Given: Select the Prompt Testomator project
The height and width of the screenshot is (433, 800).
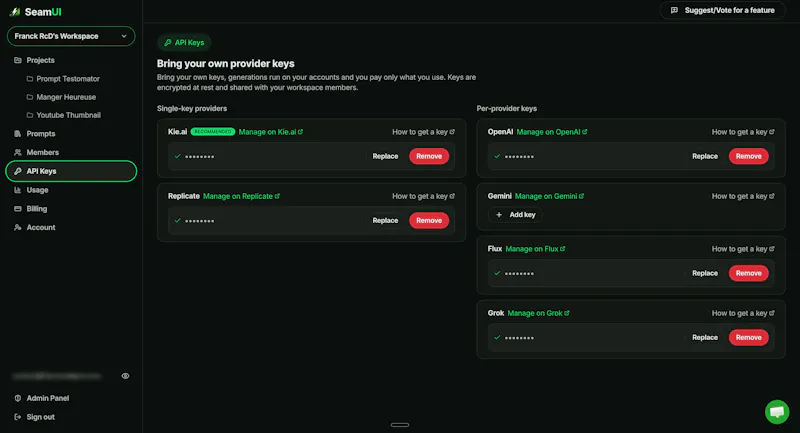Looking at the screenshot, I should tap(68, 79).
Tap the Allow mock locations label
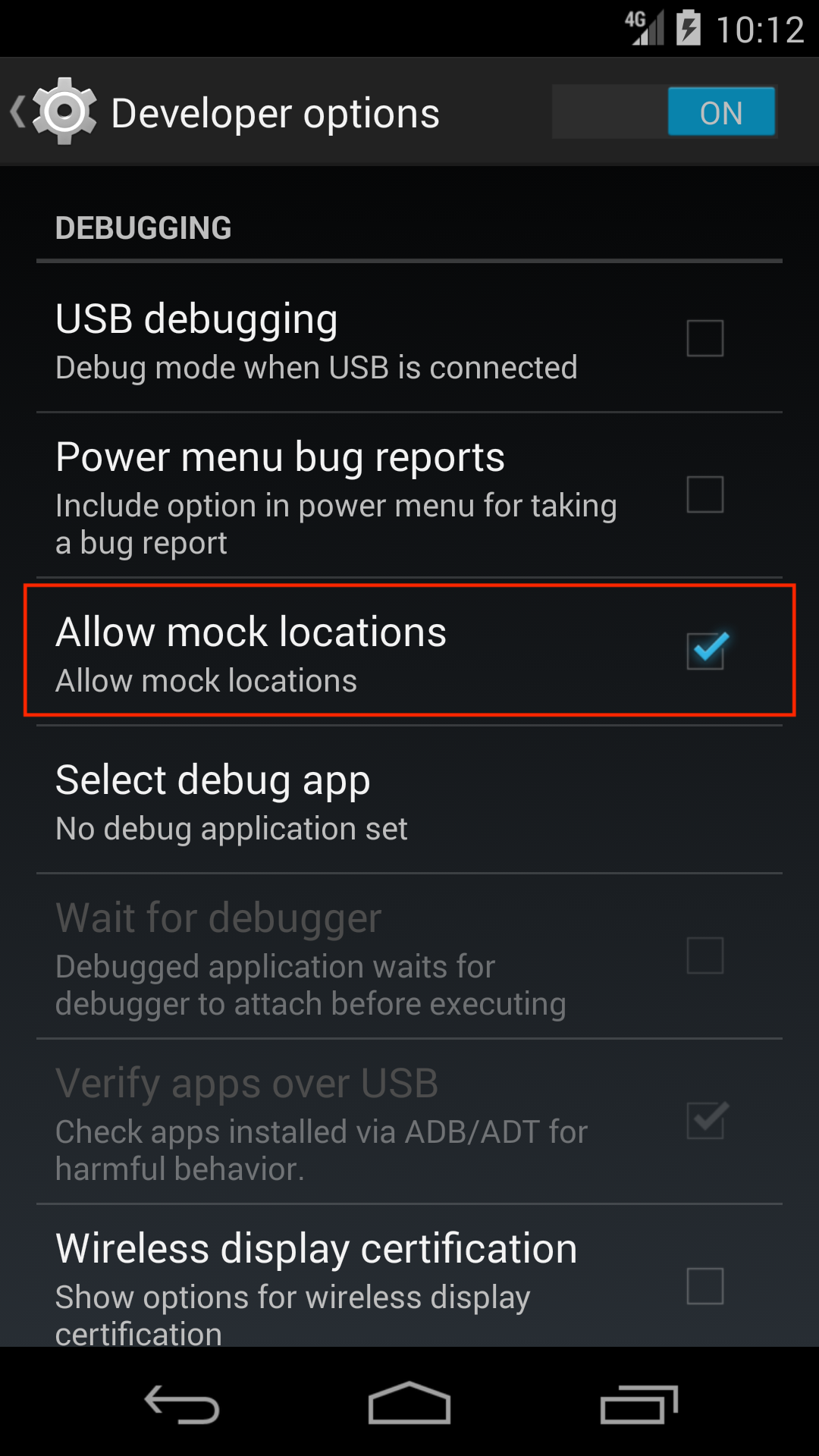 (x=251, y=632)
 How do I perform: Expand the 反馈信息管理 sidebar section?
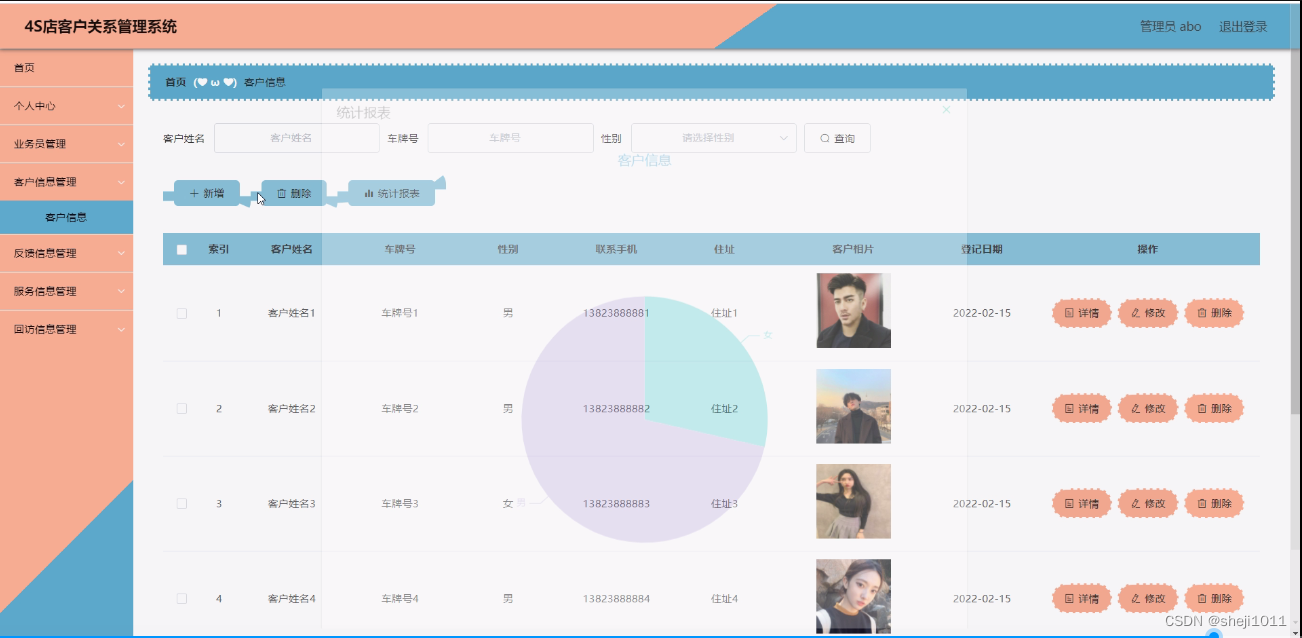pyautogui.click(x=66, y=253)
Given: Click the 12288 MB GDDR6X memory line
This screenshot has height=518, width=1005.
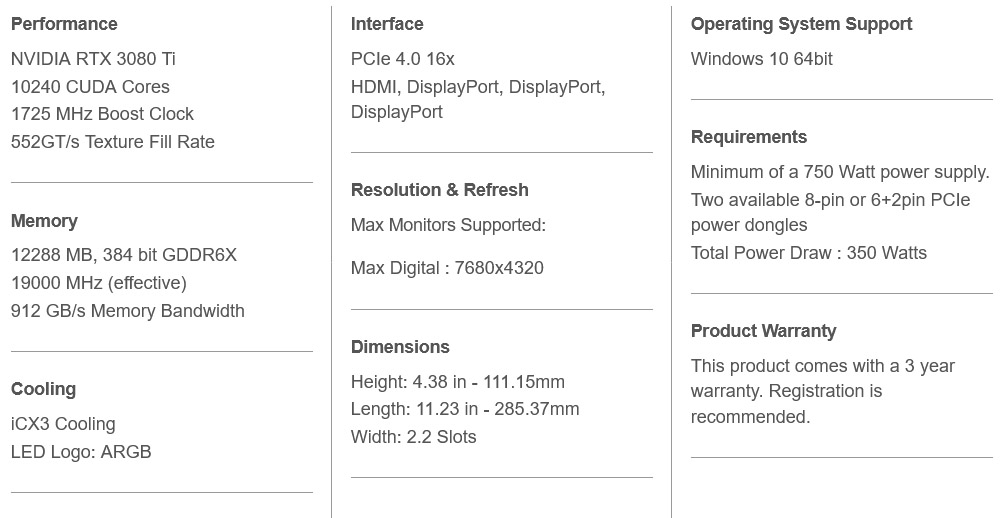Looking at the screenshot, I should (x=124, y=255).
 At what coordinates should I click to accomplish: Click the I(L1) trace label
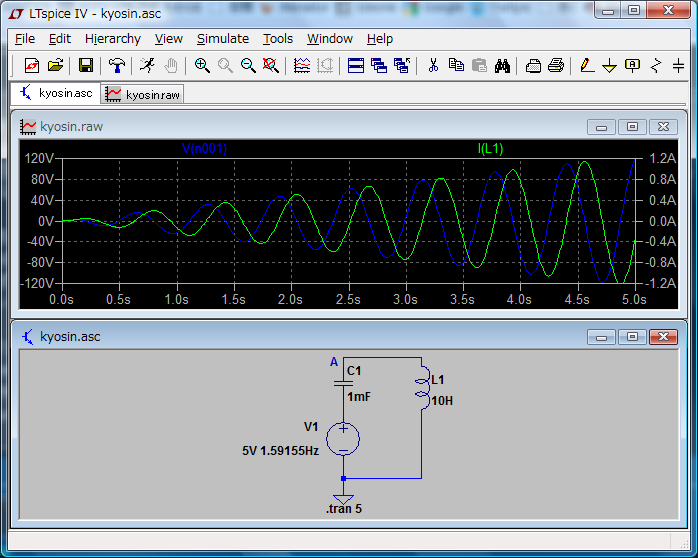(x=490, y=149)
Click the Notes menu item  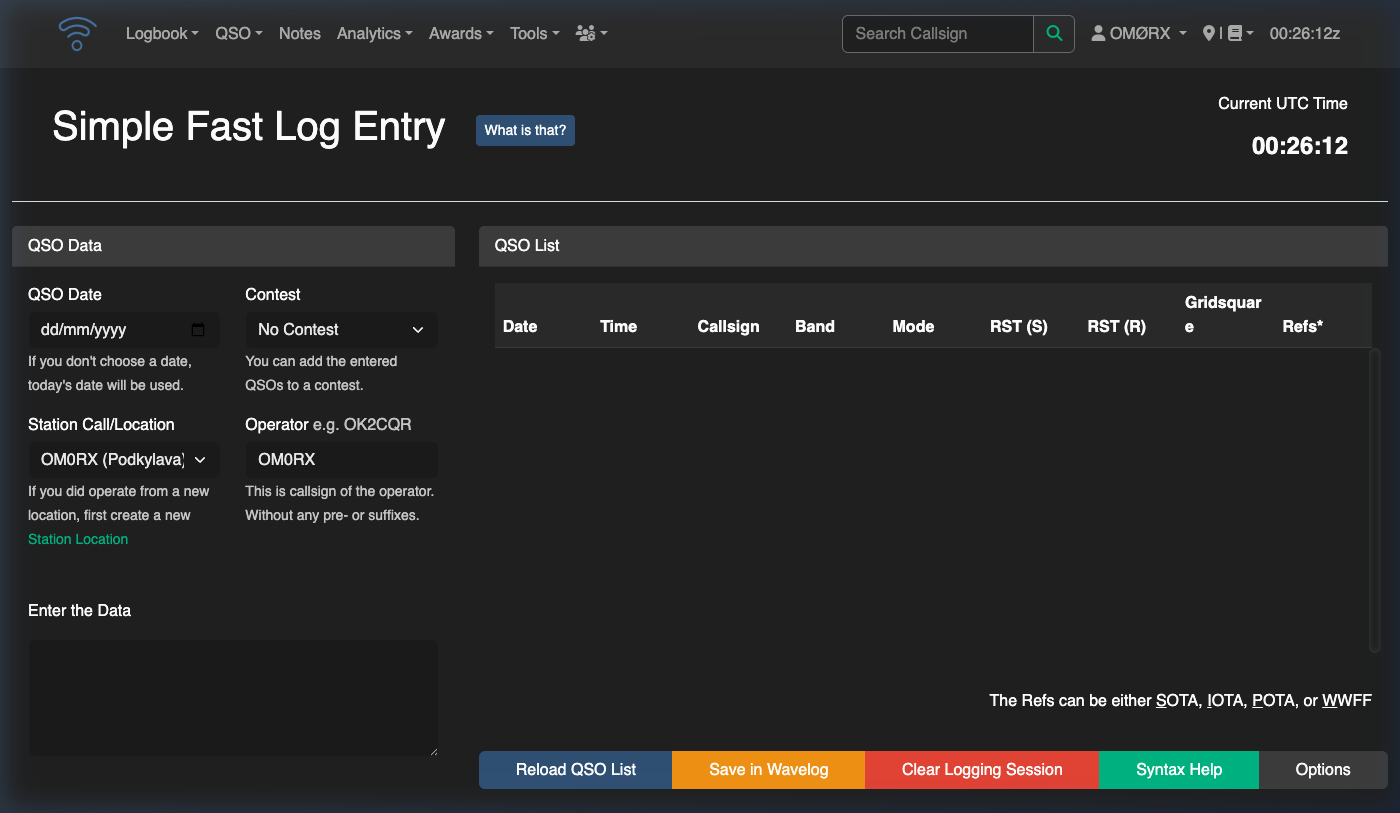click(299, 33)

++++++++++++++++++++

**Request**
Turn everything from the start of the items above down to the line containing "(x=490, y=149)", both ends included, into a JSON list of strings with one string per line, skipping blank lines. Leave the pictures out of the answer.

**Exercise answer**
[
  "Given: Select the Prompt Testomator project",
  "The height and width of the screenshot is (433, 800).",
  "Looking at the screenshot, I should tap(68, 79).",
  "Tap the Allow mock locations label",
  " (x=251, y=632)",
  " How do I perform: Expand the 反馈信息管理 sidebar section?",
  "pyautogui.click(x=66, y=253)",
  "Given: Click the 12288 MB GDDR6X memory line",
  "This screenshot has height=518, width=1005.",
  "Looking at the screenshot, I should (x=124, y=255).",
  " At what coordinates should I click to accomplish: Click the I(L1) trace label",
  "(x=490, y=149)"
]